*WHAT YOU ARE ASKED TO DO*: Transcribe only the lines of the listing below from the one holding "Click the £105.00 price label" through the one holding "Task: Show the 公告 tab", inclusive, without any change.

*INPUT FOR THIS TASK*:
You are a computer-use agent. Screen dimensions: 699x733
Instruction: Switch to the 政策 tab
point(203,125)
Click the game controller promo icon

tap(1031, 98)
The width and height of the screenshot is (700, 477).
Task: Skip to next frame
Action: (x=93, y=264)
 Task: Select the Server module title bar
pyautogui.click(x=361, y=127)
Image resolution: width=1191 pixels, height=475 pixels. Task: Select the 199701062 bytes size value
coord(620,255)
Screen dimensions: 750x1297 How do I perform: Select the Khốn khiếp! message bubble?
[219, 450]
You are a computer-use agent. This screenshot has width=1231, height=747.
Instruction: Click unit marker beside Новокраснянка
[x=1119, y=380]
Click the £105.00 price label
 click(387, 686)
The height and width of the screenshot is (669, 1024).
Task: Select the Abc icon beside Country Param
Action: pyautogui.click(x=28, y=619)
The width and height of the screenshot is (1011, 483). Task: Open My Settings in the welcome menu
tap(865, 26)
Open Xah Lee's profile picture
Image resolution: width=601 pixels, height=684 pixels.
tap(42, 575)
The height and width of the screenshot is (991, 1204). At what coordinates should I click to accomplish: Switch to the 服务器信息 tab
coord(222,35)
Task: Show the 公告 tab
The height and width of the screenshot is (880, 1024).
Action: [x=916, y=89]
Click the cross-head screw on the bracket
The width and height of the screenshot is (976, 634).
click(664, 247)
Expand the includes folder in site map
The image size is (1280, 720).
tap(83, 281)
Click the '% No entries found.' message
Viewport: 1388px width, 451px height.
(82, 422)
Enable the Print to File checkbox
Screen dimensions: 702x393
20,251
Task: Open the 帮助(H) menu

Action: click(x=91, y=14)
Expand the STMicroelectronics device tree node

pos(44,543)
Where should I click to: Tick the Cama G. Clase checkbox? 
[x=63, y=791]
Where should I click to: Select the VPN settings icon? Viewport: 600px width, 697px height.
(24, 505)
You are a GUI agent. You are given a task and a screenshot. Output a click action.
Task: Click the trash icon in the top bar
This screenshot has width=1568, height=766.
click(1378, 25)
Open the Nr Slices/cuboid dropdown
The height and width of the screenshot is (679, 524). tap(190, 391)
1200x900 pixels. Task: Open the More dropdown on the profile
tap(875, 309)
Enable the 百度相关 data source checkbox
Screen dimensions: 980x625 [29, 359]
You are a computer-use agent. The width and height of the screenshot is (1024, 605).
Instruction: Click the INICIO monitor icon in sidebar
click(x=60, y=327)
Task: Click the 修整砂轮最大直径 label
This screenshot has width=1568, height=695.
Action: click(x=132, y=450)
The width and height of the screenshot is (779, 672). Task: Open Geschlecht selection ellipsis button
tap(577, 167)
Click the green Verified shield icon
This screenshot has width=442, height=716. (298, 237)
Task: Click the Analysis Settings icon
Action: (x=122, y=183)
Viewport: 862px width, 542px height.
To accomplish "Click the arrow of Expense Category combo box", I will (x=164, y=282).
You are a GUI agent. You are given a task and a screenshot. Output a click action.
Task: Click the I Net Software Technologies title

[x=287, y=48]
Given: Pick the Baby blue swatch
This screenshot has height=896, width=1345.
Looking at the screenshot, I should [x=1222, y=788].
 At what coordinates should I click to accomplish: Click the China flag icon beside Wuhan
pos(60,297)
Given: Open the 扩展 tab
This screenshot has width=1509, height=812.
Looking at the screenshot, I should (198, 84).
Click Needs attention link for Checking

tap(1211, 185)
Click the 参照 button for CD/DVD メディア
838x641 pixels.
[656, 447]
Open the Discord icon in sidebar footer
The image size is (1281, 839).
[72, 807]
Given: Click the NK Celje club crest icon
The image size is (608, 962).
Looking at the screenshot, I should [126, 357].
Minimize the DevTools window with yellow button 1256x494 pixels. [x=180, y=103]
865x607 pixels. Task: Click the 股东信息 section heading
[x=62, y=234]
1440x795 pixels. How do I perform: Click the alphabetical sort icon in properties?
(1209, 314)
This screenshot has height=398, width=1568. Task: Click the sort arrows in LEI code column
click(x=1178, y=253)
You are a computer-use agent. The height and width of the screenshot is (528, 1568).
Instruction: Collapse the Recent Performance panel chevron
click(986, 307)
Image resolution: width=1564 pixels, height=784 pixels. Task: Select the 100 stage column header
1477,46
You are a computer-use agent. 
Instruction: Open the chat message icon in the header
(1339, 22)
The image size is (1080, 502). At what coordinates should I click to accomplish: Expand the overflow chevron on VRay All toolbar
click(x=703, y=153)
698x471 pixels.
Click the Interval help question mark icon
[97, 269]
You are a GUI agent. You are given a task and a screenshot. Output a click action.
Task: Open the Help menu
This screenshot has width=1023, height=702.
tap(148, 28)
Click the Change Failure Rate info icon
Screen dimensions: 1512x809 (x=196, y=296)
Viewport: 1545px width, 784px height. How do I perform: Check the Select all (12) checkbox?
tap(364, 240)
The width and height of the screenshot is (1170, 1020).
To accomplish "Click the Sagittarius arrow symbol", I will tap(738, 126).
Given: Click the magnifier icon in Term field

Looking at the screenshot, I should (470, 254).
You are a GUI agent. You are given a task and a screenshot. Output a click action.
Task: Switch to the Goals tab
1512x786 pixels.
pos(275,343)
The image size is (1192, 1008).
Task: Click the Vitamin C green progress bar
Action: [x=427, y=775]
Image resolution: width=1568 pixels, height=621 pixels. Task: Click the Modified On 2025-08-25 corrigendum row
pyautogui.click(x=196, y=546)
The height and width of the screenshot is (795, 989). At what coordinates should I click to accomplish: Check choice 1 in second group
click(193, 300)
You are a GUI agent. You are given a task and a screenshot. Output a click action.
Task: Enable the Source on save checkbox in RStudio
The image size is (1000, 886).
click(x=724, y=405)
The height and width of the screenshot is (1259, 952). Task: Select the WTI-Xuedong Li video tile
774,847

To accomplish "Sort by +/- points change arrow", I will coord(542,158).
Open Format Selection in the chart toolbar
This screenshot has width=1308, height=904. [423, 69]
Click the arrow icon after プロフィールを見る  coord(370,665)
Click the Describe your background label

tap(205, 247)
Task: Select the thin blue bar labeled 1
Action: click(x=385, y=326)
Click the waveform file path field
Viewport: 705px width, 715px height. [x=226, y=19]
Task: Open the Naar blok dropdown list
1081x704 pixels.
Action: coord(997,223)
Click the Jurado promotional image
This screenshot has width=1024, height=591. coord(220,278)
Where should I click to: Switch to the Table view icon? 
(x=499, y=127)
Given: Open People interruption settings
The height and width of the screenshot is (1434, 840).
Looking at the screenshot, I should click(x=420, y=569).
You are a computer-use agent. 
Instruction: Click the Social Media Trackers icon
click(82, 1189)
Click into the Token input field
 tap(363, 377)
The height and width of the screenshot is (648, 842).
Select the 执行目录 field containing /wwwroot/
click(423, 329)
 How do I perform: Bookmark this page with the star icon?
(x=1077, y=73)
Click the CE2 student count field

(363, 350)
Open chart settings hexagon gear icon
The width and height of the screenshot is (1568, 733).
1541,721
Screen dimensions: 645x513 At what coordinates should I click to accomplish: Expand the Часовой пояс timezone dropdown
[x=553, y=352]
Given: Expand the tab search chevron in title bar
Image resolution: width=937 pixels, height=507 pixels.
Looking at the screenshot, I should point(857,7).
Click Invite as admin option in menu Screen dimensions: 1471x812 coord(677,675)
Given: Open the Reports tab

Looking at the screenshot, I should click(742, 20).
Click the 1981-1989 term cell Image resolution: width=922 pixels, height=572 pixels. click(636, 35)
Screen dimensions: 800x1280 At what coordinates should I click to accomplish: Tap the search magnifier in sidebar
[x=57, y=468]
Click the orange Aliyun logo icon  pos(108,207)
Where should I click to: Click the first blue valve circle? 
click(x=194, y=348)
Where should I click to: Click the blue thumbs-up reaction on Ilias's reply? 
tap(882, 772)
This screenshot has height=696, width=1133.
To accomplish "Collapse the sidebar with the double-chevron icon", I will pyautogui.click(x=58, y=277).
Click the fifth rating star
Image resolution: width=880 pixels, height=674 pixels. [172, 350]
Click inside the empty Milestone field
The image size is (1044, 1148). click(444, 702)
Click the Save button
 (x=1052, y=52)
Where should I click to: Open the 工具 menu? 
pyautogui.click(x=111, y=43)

*YOUR SOLUTION*:
Click the £105.00 price label
 click(387, 686)
The height and width of the screenshot is (669, 1024).
Task: Select the Abc icon beside Country Param
Action: pyautogui.click(x=28, y=619)
The width and height of the screenshot is (1011, 483). Task: Open My Settings in the welcome menu
tap(865, 26)
Open Xah Lee's profile picture
Image resolution: width=601 pixels, height=684 pixels.
tap(42, 575)
The height and width of the screenshot is (991, 1204). At what coordinates should I click to accomplish: Switch to the 服务器信息 tab
coord(222,35)
Task: Show the 公告 tab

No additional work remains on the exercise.